Keycloak is great at securing who logs in, but most teams stop at row-level or table-level permissions. The real challenge is controlling exactly which columns a user can view or update. Column-level access in Keycloak gives you that fine-grained control—no more exposing sensitive data to the wrong eyes.
Column-level security means defining which fields of a table are visible or editable for each role. A user might see a customer’s name and email but not credit card details. An internal analyst might view sales figures but not personal information. These rules go beyond “can this user read from this table?” and into “which exact fields can they see?”

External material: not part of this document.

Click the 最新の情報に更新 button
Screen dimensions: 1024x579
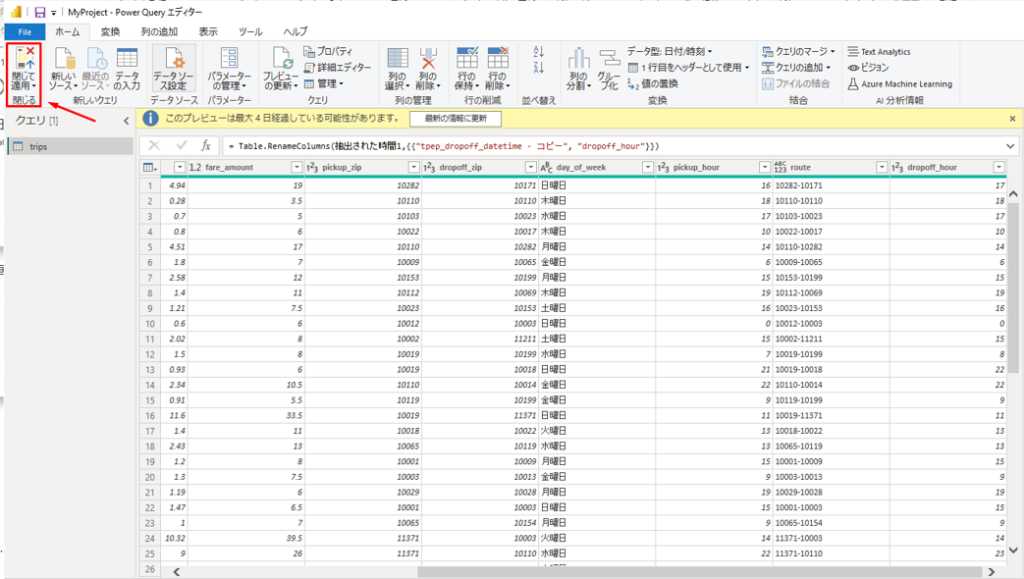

Keycloak doesn’t offer column-level access out of the box, but you can implement it with a few design patterns. Roles and client scopes define what a user is entitled to see. Then your application or API enforces those permissions when building queries or formatting responses. This pattern keeps your database schema clean while centralizing control in Keycloak.
A common approach is to store allowed columns in Keycloak’s user attributes or mapped via a role. For example, a role_manager could have a claim listing approved fields: ["name", "email", "order_total"]. When a request comes in, your service checks the claim and filters the dataset before returning JSON or rendering views.
Security at the column level also improves compliance. When regulations like GDPR or HIPAA require minimizing personal data exposure, column-level access ensures only the strictly necessary fields are handled by each role. This reduces risk, helps logging, and limits breach impact.